I'm scared. What will it be like this time around? What if the unthinkable happens? What if I become paralyzed? All of these what-if's that I wasn't afraid of before... I'm afraid of them now. The scary thing is that they're completely valid fears!!! I'm scared to be in a hospital without my husband... while he and my daughter are two and half hours away. Honestly, I'm scared to death of recovery. I remember what it was like last time, it was sooooo hard! It was so frustrating, humiliating, just all together sucked!!!
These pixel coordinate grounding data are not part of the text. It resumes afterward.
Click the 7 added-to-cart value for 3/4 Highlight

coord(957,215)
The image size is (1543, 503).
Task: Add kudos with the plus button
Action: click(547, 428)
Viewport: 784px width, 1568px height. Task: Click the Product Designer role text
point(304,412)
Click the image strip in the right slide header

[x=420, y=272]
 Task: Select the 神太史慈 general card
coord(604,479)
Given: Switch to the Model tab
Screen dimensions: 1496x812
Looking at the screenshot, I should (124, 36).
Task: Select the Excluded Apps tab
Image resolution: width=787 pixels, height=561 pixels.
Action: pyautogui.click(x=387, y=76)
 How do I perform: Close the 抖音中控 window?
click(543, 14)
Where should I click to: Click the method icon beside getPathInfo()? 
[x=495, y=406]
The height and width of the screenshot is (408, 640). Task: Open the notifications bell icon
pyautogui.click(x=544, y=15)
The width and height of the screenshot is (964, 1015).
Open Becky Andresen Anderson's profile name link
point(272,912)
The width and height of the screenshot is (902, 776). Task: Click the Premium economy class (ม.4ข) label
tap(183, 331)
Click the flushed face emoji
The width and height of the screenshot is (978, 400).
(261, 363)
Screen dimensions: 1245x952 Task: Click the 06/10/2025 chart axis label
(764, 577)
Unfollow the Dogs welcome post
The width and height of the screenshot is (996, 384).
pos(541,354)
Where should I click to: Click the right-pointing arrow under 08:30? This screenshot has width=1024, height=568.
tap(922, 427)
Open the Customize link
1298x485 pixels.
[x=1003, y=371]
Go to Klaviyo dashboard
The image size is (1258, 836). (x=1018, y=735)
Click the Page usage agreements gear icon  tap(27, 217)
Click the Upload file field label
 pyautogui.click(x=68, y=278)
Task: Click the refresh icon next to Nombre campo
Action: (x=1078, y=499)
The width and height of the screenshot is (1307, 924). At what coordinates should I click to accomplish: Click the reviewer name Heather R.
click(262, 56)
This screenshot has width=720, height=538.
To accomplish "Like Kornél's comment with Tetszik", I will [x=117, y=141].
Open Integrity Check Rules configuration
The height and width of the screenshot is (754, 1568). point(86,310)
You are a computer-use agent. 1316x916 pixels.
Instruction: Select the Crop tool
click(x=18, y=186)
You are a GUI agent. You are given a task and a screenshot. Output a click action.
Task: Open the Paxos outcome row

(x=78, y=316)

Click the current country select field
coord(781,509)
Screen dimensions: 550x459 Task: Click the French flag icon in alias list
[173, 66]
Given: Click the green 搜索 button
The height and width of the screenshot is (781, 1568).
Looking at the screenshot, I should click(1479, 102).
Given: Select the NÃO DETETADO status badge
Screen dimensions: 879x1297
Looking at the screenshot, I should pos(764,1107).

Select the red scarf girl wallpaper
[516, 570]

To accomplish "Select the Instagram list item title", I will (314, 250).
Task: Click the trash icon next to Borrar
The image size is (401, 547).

I pray everyday that everything will go okay, and that my intense fear will cease. It works, but the fear always comes back... I'm not sure why. I've thought that maybe surgery isn't necessary, but the way my neck has been lately, I know that it is necessary! I'm so glad for the support that I'm getting. Everyone is so great! Jordan, Mom, Angie, my other Mom... and everyone that calls, prays, thinks of us... it is all so greatly appreciated. I'm scared, but I feel very blessed to be surrounded by such wonderful friends and family!

2 comments:

Angie said...

I love you SOOOO MUCH!!! And I'm so glad and grateful we could reconnect. You are in my prayers, and I know that God will watch over you and the hands of the physician's while they work to get you better. I think recovery will be 10X better this time because you have a serious support team! You don't have to miss any school or deal with stupid high school kids! You have God, and you have your family, and you have me! We are all rooting for you and are hoping for you to get better from this surgery! It's not uncommon to be scared, freaking out, or whatever term you want to use. In fact it's completely NORMAL and HEALTHY! If you weren't spazzing out right now I'd be REALLY CONCERNED! All I know is that you have so many people ready and willing to help you get better this time. And you need to rely heavily on God for some serious strength! =) Stop with the what-if's because they don't make anything better. Read the Bible and PRAY. Call friends/family, but don't sit around contemplating what-if's because they will drive you crazy! I love you girlie! I know this is for the better! Hang in there, it'll be done with before you know it!!!!!!!

Unknown said...

Oh Steph... I couldn't imagine how hard this would be. I thought about you and Joe a lot lately. I hope you know how much I love you! Praying for you sister. Give me a call if you need aything.